• [PROBLEM DESCRIPTION]
Count the lines in the listing below that contain the word "agent" and report that number alone.

• [STORED DATA]

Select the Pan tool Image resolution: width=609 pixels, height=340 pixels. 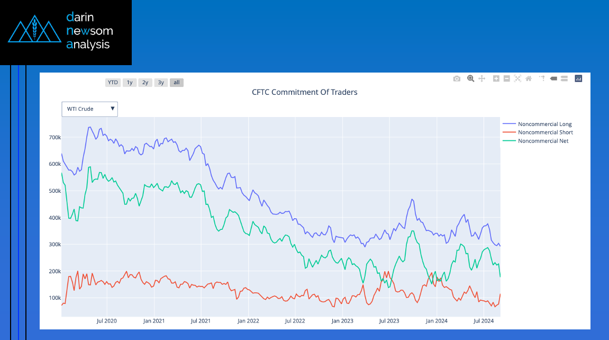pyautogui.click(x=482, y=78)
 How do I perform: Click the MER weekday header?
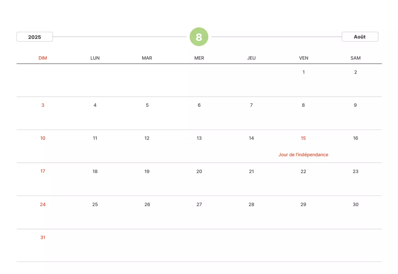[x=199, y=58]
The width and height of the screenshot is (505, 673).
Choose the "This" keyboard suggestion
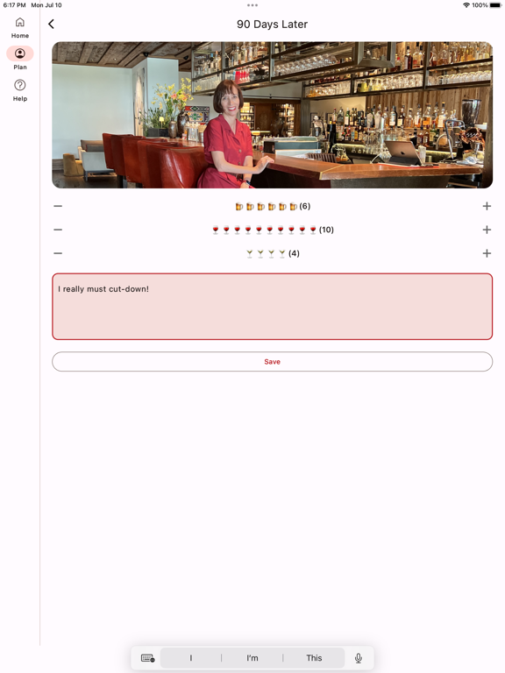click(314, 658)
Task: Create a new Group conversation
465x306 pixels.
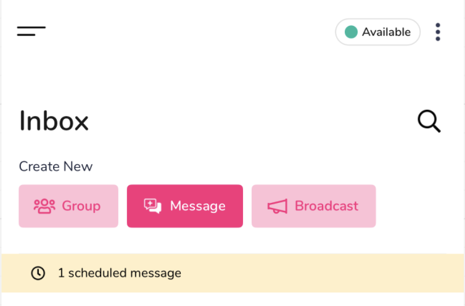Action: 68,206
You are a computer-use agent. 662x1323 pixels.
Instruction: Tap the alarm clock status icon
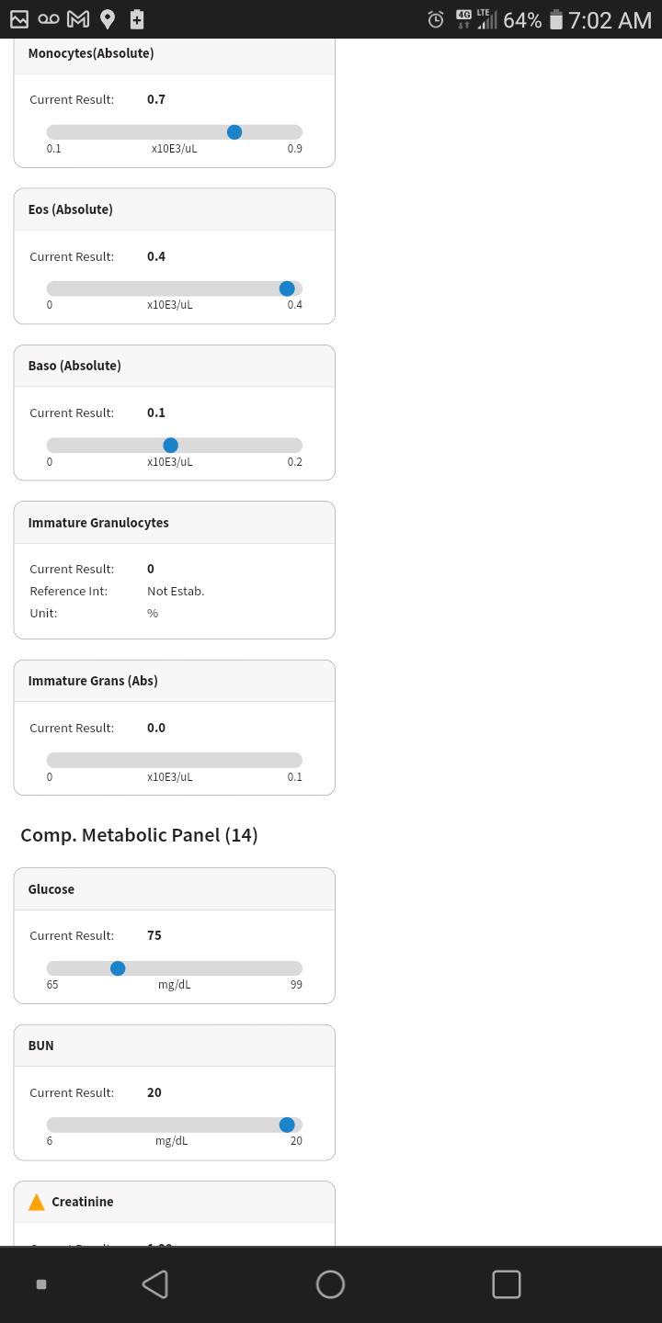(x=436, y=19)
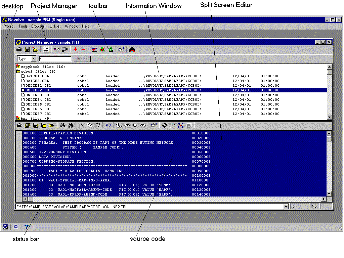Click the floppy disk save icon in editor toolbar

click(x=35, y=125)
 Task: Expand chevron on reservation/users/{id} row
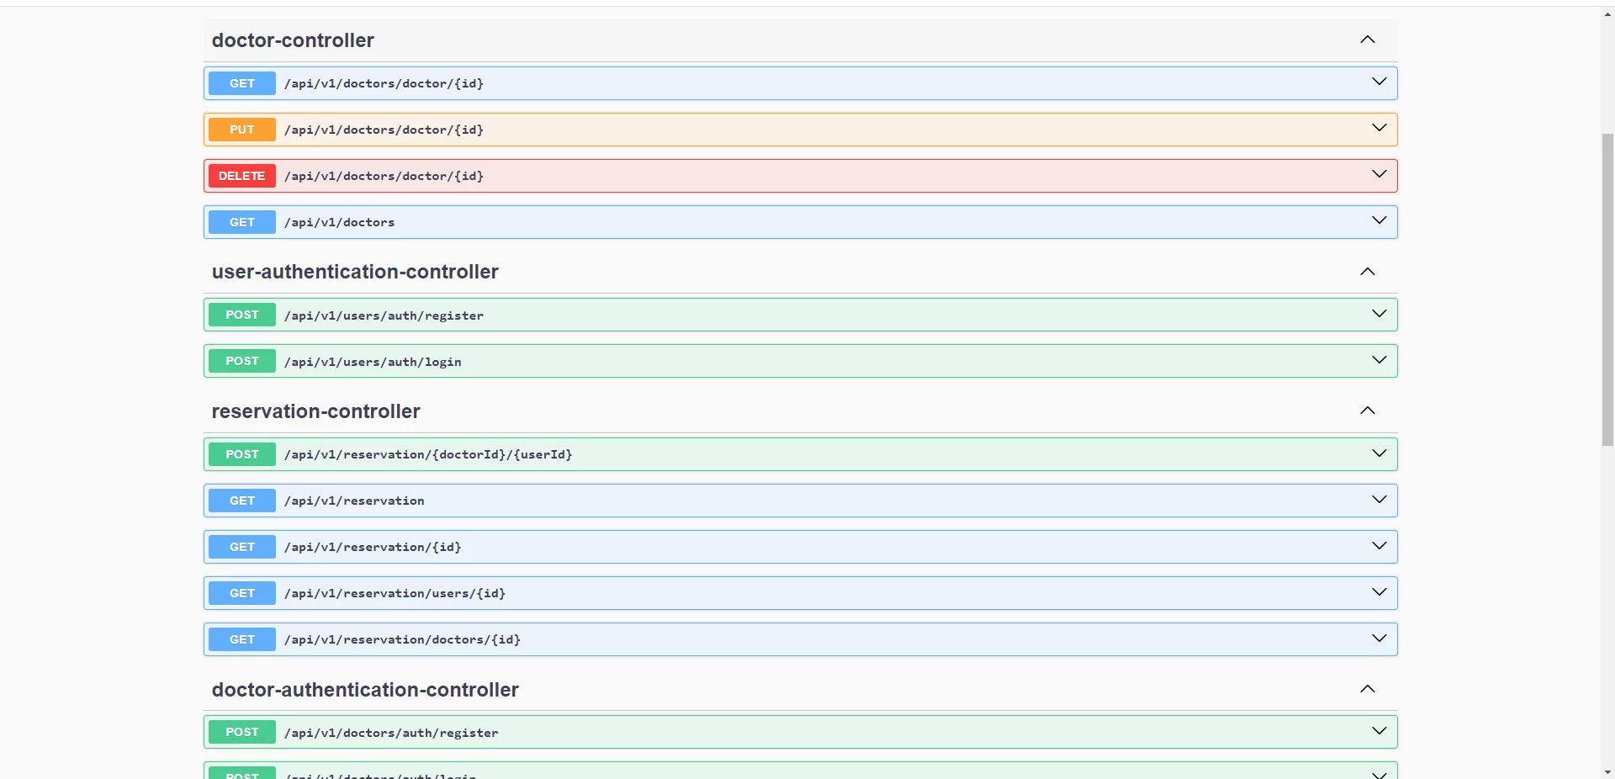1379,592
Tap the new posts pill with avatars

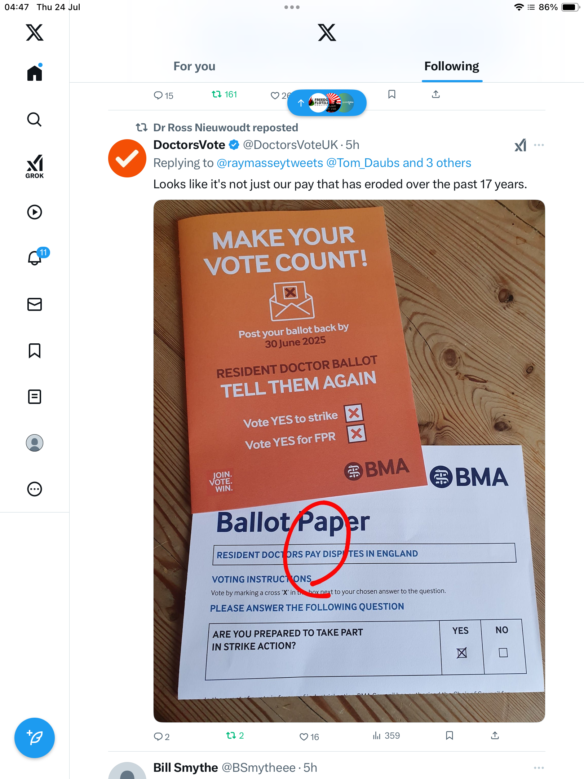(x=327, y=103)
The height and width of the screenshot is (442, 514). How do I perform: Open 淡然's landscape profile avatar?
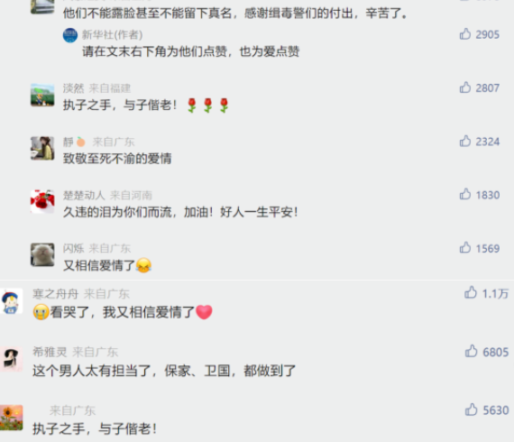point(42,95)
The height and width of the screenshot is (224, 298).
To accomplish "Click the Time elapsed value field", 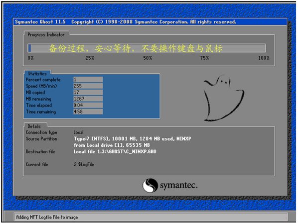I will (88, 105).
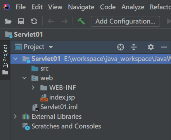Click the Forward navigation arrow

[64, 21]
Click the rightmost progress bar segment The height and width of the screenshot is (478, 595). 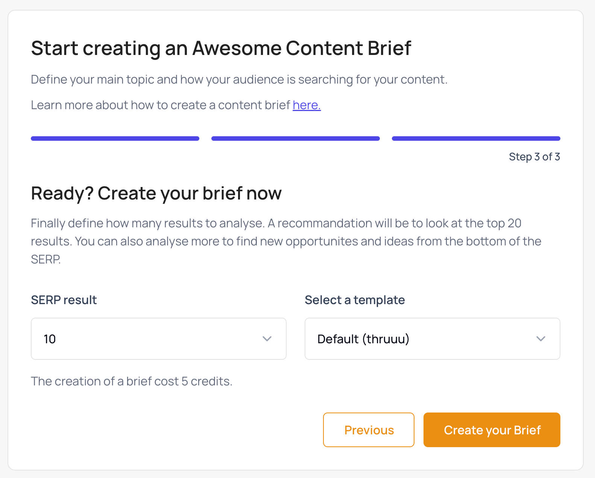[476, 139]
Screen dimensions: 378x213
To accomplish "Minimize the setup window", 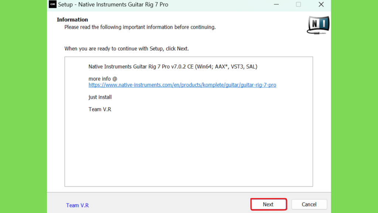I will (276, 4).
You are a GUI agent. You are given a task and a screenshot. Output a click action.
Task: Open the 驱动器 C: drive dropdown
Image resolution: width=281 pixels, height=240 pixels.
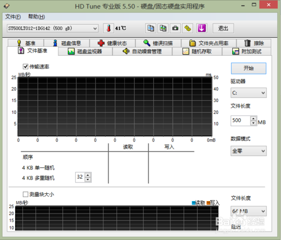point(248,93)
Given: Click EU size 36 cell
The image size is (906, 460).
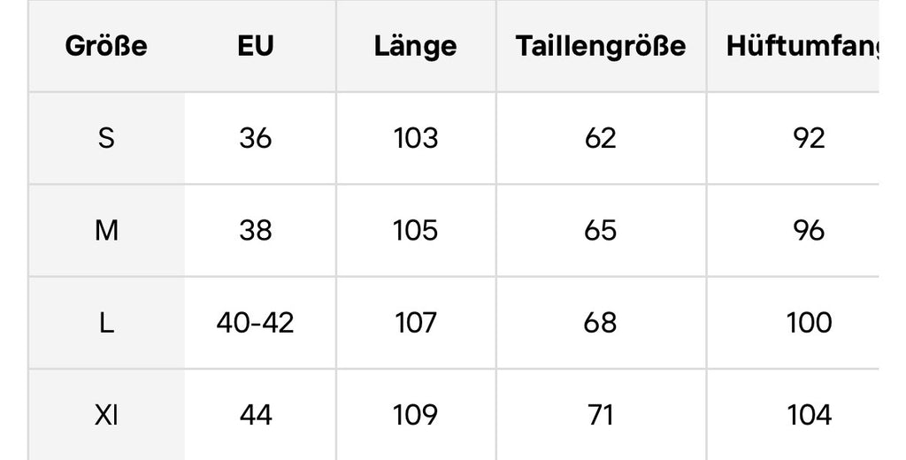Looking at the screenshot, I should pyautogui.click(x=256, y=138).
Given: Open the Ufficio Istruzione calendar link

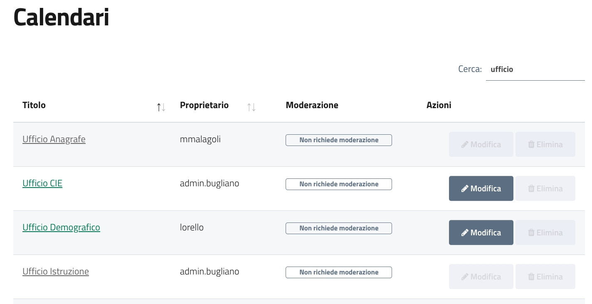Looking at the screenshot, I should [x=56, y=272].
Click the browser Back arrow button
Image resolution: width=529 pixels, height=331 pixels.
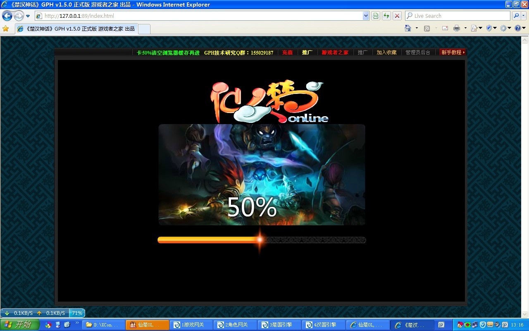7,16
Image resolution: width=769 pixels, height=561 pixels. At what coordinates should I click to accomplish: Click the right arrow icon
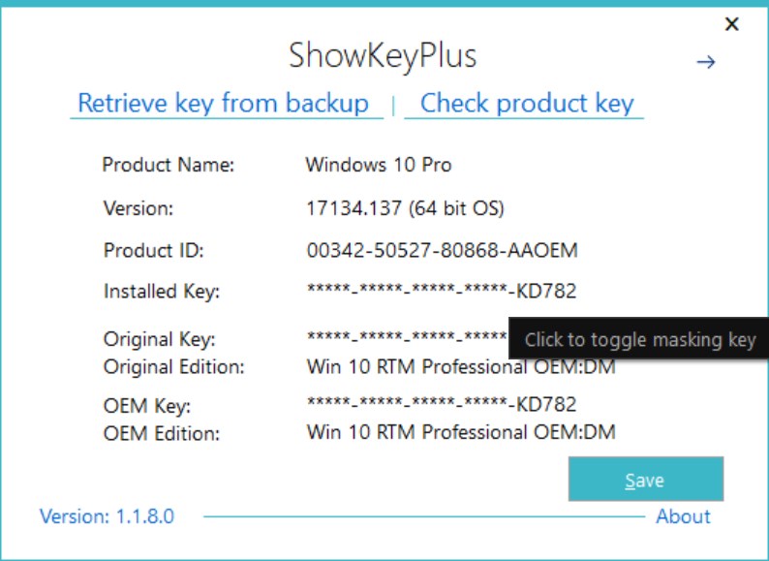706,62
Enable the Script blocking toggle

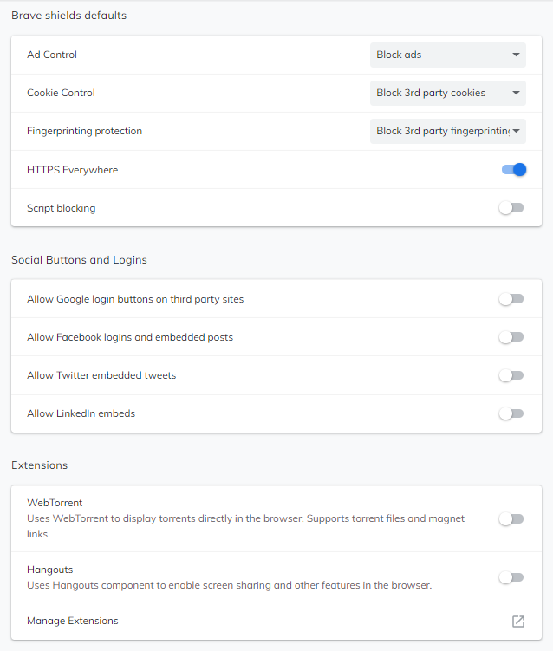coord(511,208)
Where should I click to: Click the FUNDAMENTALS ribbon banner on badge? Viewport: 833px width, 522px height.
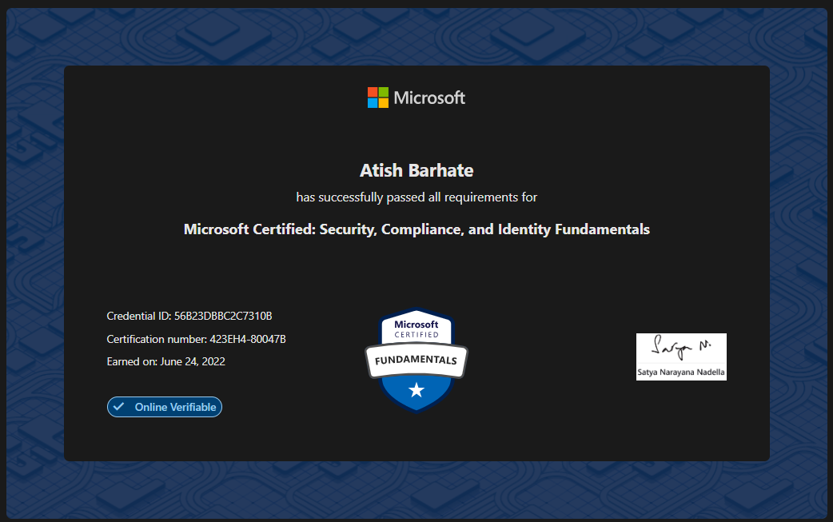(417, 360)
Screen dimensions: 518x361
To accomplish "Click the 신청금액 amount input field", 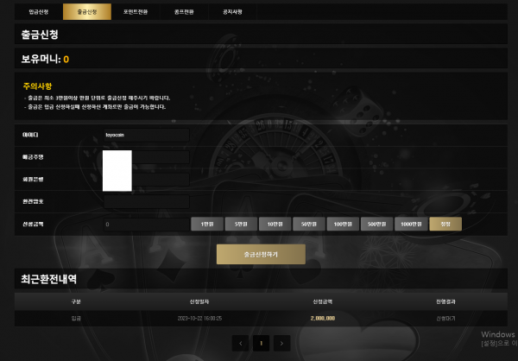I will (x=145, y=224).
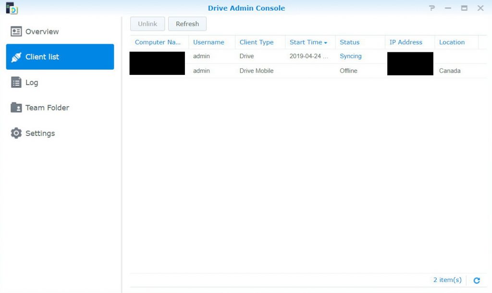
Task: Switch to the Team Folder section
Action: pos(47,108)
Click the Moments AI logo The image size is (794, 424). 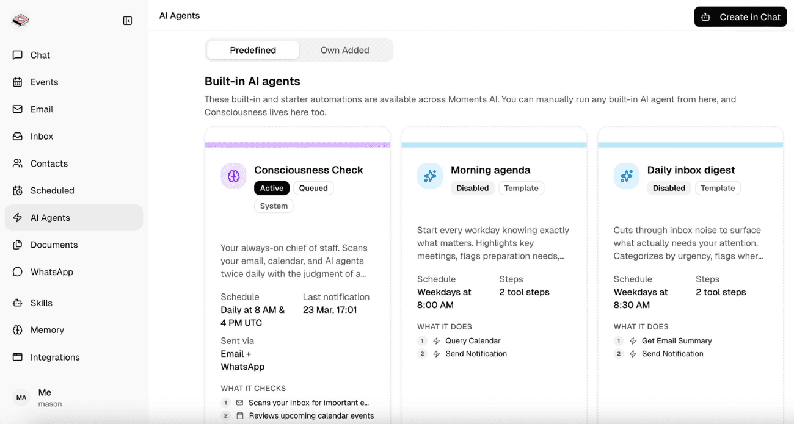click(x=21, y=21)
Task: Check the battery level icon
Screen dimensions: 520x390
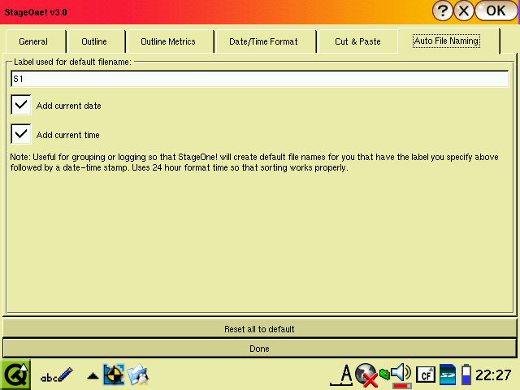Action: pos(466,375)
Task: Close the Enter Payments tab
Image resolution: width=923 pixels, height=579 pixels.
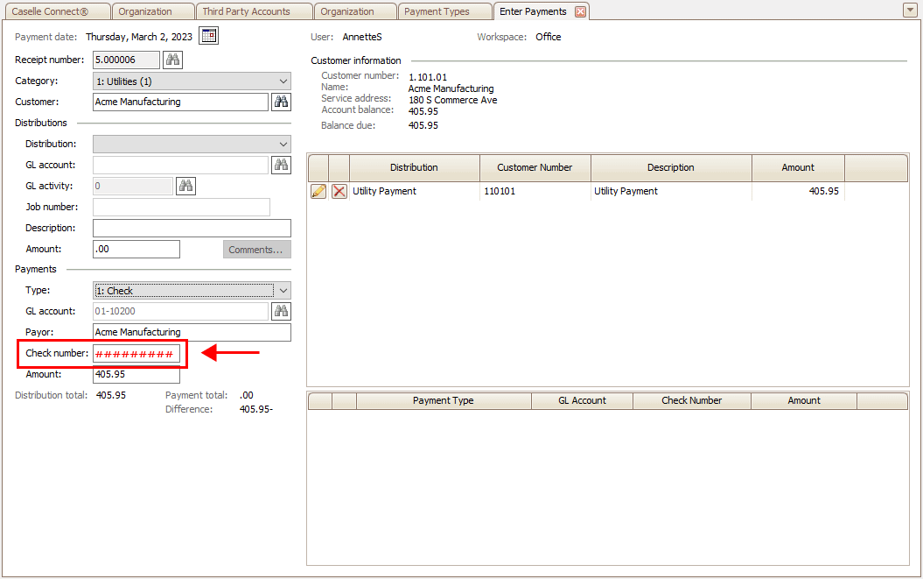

• [EXERCISE SOLUTION]
2